By now, you've probably heard something about this incredible story. An investment adviser named Bernard Madoff was arrested last Thursday on charges that he has been running a $50 billion Ponzi scheme (pyramid scam) for over 20 years. It's not only the size of the alleged scam that's so breathtaking, it's also the roster of clients who have been fleeced. It includes:

  • Ultra-rich individuals of all sorts
  • High-profile corporate executives and entrepreneurs
  • A U.S. Senator who's a retired entrepreneur himself
  • Leading hedge funds and other investment firms
  • International banks
  • Universities
  • Charitable foundations

In short, the victims of Madoff's chicanery include many, many people and institutions that one would presume to be savvy investors. Yet, incredibly, none apparently bothered to look closely into actually how Madoff was running their money. They accepted at face value the bogus account reports that he supplied, unaudited by any independent outside firm. Two months ago, I offered some observations on how the financial system is based on trust. Unfortunately, con artists like Madoff frequently take advantage of this culture of trust, as well as the excessive greed that grips some investors.

This is not a fine hour for the SEC, which has received a variety of complaints about Madoff since 1992, but has failed to uncover any wrongdoing beyond minor, technical violations in his market-making business. Instead, the SEC named him to a blue-ribbon panel studying market structure in 2000, and frequently has invited him to participate in round-table discussions. Moreover, Madoff once served as the chairman of NASDAQ. Extremely curious is how Madoff waited until 2006 to register as an investment adviser, although he had been functioning as one for decades. Somehow, the SEC failed to notice this. Somehow, the SEC did not count it a major violation for Madoff to have skirted the law for so long.

The lead editorial in yesterday's issue of The Wall Street Journal made some very cogent points.

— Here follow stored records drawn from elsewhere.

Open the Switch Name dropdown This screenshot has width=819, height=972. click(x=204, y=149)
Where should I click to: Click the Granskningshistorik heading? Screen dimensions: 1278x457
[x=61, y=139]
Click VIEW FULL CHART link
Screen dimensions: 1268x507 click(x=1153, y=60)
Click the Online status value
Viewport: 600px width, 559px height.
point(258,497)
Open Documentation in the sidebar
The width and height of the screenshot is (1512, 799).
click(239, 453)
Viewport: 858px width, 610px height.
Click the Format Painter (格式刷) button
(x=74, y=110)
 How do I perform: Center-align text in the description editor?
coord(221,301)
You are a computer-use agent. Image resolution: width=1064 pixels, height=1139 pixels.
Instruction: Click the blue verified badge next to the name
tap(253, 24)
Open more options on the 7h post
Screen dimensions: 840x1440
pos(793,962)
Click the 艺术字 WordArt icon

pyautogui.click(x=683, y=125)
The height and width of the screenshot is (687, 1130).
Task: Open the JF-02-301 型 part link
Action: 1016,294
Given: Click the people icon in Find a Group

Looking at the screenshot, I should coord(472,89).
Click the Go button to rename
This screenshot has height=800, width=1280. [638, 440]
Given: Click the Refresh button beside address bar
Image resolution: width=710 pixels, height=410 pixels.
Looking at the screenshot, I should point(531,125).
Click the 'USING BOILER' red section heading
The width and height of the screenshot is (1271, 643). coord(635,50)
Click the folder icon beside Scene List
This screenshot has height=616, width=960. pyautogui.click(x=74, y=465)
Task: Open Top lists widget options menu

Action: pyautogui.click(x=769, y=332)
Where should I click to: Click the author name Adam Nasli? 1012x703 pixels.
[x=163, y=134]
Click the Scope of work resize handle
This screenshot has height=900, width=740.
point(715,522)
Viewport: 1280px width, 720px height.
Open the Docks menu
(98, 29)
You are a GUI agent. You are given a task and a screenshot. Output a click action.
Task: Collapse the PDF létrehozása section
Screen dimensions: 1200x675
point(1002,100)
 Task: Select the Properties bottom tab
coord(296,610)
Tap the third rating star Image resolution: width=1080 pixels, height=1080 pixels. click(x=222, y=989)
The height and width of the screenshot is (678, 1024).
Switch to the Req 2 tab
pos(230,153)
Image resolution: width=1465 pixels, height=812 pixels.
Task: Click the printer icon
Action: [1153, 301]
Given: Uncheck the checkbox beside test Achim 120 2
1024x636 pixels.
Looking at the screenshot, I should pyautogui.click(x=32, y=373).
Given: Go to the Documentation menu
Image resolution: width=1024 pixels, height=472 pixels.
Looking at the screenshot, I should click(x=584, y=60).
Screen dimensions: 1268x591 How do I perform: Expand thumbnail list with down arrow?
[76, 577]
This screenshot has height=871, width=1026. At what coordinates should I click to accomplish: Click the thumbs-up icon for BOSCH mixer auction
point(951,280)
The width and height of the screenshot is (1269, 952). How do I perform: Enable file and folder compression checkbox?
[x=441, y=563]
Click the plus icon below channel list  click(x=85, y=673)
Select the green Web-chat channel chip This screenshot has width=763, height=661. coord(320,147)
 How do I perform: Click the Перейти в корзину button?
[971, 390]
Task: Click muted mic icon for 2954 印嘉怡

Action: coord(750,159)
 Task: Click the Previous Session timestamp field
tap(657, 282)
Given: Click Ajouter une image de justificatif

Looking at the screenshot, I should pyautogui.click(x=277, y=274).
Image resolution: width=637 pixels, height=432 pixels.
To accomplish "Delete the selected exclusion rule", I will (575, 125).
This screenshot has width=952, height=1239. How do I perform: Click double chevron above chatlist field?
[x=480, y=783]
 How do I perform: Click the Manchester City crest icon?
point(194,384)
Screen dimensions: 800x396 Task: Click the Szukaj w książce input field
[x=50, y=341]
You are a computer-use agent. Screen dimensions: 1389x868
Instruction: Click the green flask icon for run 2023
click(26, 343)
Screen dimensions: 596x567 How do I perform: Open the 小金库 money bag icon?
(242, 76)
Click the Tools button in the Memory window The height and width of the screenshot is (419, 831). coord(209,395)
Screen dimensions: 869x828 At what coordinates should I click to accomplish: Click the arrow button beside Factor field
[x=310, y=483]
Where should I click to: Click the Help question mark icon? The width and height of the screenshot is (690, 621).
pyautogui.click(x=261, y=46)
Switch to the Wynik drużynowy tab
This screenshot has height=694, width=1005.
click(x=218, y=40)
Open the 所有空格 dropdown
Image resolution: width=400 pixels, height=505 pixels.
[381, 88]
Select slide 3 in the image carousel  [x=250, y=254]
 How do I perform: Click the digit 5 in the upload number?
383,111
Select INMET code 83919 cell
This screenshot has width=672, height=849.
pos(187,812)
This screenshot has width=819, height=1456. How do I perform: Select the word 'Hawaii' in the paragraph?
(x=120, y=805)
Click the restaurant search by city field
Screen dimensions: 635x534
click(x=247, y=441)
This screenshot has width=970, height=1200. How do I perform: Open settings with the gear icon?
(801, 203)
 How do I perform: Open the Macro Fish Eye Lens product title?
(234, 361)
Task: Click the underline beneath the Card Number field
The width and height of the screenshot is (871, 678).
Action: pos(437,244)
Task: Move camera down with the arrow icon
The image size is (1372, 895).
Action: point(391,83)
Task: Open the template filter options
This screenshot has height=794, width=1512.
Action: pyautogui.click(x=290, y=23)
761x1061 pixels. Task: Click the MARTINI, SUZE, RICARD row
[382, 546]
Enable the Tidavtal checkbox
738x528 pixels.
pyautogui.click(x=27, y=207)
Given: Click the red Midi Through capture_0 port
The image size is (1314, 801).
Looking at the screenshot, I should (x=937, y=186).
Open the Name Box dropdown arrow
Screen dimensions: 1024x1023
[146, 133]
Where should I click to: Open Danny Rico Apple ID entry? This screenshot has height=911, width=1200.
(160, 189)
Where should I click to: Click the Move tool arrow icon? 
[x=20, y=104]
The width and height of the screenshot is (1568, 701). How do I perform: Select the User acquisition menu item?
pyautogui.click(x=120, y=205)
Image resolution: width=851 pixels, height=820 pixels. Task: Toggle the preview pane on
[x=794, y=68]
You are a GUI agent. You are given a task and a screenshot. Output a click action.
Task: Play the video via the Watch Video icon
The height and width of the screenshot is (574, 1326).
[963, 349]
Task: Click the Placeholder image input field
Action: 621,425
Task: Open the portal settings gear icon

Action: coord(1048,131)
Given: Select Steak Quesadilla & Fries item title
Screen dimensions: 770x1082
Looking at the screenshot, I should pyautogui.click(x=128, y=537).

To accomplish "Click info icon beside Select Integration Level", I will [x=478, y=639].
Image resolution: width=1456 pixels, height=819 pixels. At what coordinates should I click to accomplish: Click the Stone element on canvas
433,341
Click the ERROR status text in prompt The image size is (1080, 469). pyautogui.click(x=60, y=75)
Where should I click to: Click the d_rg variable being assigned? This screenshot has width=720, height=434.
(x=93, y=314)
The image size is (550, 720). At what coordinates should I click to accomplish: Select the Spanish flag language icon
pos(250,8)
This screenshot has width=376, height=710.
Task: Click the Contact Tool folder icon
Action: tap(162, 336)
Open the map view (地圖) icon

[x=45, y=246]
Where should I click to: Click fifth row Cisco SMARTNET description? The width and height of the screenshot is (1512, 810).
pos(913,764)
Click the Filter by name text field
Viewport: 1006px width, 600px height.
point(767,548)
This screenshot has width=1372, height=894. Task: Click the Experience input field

  • Police can't stop every burglary, and regulators won't prevent every fraud.
  • Crooks will always be among us, and it's naive to believe that a new law or regulation can make them go away.
  • Too many investors, even supposedly smart ones, forget the need for diversification and diligence.

There's also a interesting postscript here, in the legal concept of fraudulent conveyance, the transfer of stolen property. The analogy is with someone who innocently has received stolen goods, and who must return them to the rightful owners. Similarly, unsuspecting investors who cashed out of a Ponzi scheme (pyramid scheme) at a profit will have to surrender those gains to help repay other investors who suffered losses because they were left holding the bag when the music stopped. Odds are that the redistribution of these gains, however, will make up only a small fraction of the losses suffered.